# Showing that $\lim_{n \to \infty}\frac{c_n}{4^n} = 0$

Here $$c_n$$ represents the Catalan numbers. This question is from an old exam paper with no solutions available. I have an approach to the problem but it feels very long-winded considering only a few marks are available, so I wanted to see if I was missing a trick.

We have just derived the generating function for the Catalan numbers

$$C(x) = \frac{1-\sqrt{1-4x}}{2x}$$

I proceeded by using the generalised binomial expansion theorem on $$(1-4x)^\frac{1}{2}$$, negating the upper index and eventually arriving at

$$c_n = -{n-\frac{1}{2}\choose n + 1}2^{2n+1}$$

and so

$$\frac{c_n}{4^n} = -2{n-\frac{1}{2}\choose n + 1}=-\frac{2}{(n+1)!}\prod_{k=0}^n\left(n-\frac{1}{2}-k\right)=-2\prod_{k=0}^n\left(\frac{n-\frac{1}{2}-k}{n+1-k}\right)$$

For each $$k$$ the term in the product is less than one and so the product tends to zero (actually I feel like this isn't enough since the terms approach 1 as $$n \to \infty$$ so I could use with some help justifying that too).

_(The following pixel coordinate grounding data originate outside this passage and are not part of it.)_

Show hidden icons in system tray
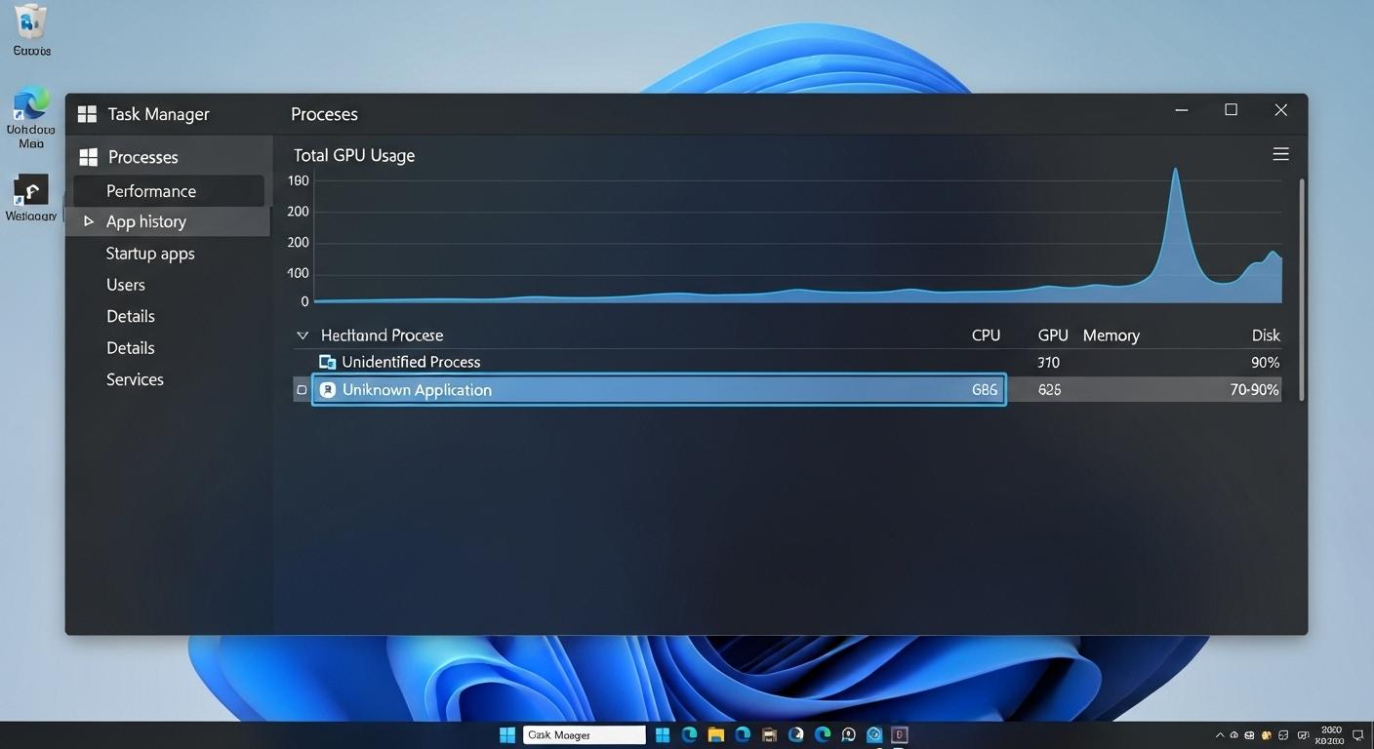 tap(1219, 734)
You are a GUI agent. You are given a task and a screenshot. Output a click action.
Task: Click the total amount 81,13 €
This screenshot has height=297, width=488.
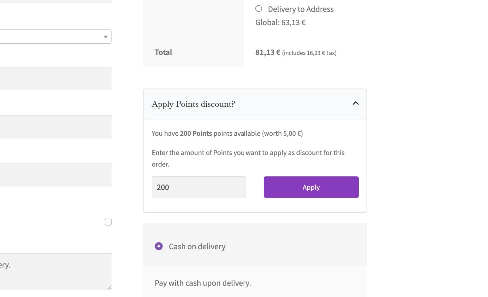pos(268,52)
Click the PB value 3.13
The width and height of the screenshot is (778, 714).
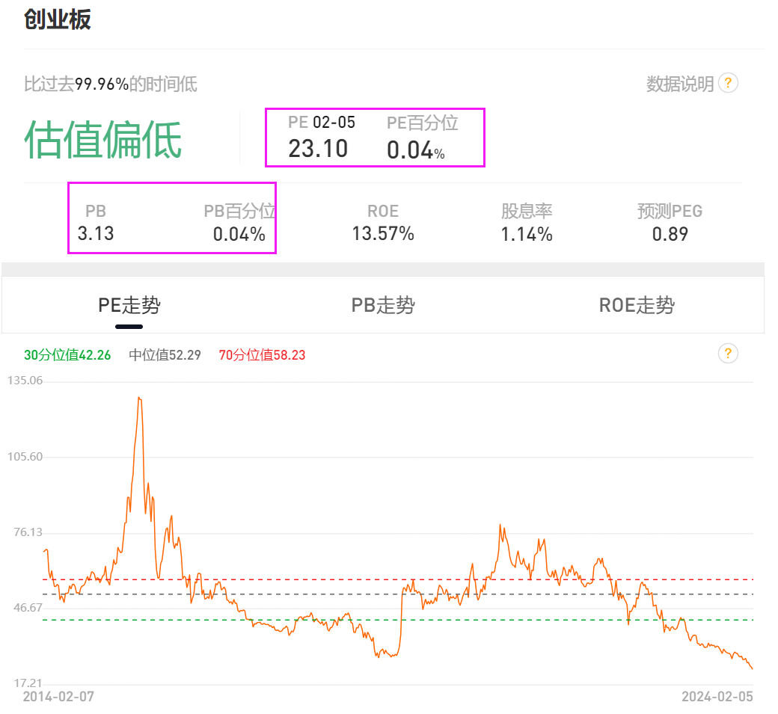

Is there a more obvious approach going directly from the generating function or if my approach seems to be appropriate, how can I justify the last step?

• Have you tried using Stirling's approximation for factorials? Or, you could see this: en.wikipedia.org/wiki/…. Commented Apr 18, 2019 at 9:29
• The second link is very helpful. Thank you. Commented Apr 18, 2019 at 10:27

After spending more time thinking about this problem, I've figured out how to prove this directly from the generating function. I will leave this as an answer in case anyone else stumbles across this problem.

By definition, we have

$$C(x)=\sum_{n=0}^\infty c_n x^n$$

Therefore

$$\sum_{n=0}^\infty \frac{c_n}{4^n} = C\left(\frac{1}{4}\right) = \frac{1-\sqrt{1-4\times\frac{1}{4}}}{2\times\frac{1}{4}}=2$$

Since the series converges, the summands must tend to zero which is exactly what we were after.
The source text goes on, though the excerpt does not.